= Raymond L. Erikson =

American virologist, biologist, and molecular biologist (1936–2020)

Raymond L. Erikson (January 24, 1936 – March 30, 2020) was a molecular biologist and virologist who noted research on cell growth and regulation. He also served as the John F. Drum American Cancer Society Professor of Cellular and Developmental Biology at Harvard University.

== Childhood ==
Erikson was born in Eagle, Wisconsin, on a dairy farm that was settled by his father and grandfather. Erikson was the oldest of two children. Being from a small village, Erikson went to school in a one-room school house before going off to college.

== Collegiate career ==
Erikson went to the University of Wisconsin-Madison with the intent of being an agricultural sciences teacher. It was not until his junior year where he gained interest in molecular biology after taking a course at college. After taking the course, Erikson developed a passion for molecular biology. In 1958, Erikson enrolled in the University of Wisconsin-Madison's graduate school where he worked with Dr. Waclaw Szybalski. In 1963, Erikson had earned a Ph.D.

== Professional career ==
Upon completion of his Ph.D., Erikson moved out to Colorado and began pursuing a career in molecular biology research. Erikson spent a sabbatical (1972–1973) at the Imperial Cancer Research Fund Laboratories, where he became immersed in avian sarcoma virus-mediated transformation of cells. After his sabbatical, in 1976 at the Richard M. Franklin at University of Colorado School of Medicine, he researched RNA bacteriophages. After focusing on RNA bacteriophages, Erikson led a research team to begin research on the oncogene v-Src. In 1977, Erikson and his research team had a breakthrough. One of the researchers was able to identify the protein associated with v-Src. This protein led to the determination of the pathway Src uses to cause cancer. This pathway is considered to be one of the most important cancer promoting signal cascades. The pathway was not the only discovery in this lab at the time. Another discovery was that the Src was a threonine kinase. A standard methodology at the time was used in the lab to determine this phosphoamino acid.

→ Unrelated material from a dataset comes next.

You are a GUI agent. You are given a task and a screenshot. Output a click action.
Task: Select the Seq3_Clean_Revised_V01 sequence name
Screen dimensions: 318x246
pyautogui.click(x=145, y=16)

In 1982, Erikson decided to join the molecular and cellular biology department at Harvard University. While at Harvard, Erikson was recognized for his contributions and discoveries about the v-Src oncogene. Some of the awards he earned included the Lasker Award (1982), the Robert Koch Prize (1982), the Alfred P. Sloan Award (1983), and the Hammer Prize for Cancer Research (1983). After finishing up his research of v-Src, Erikson encouraged his students to look into cell alterations such as morphology, motility and metabolism. One of these downstream alterations occurred in an ERK-MAP pathway. The alteration in this pathway was caused by a Ras oncogene. This discovery led to MEK inhibitors approved by the FDA for cancer treatment. Another downstream alteration discovered was COX2. This pathway led to the inhibition of tyrosine kinases. In cell cycle division, Erikson's lab focused on PLK1 and saw that an increase in PLK1 can lead to carcinogenic cells. Another aspect the lab focused on was RNAi and saw carcinogenic cells with RNAi present division decreased by 80%. Later in his career, Erikson served as the John F. Drum American Cancer Society Professor of Cellular and Developmental Biology.

== Personal life ==
Erikson met his first wife Eleanor (Jo) Erikson while working in a lab under Dr. Waclaw Szybalski. The two divorced after sometime. He later remarried to his second wife Donna. They were married for 32 years until his passing and had a daughter named Amanda.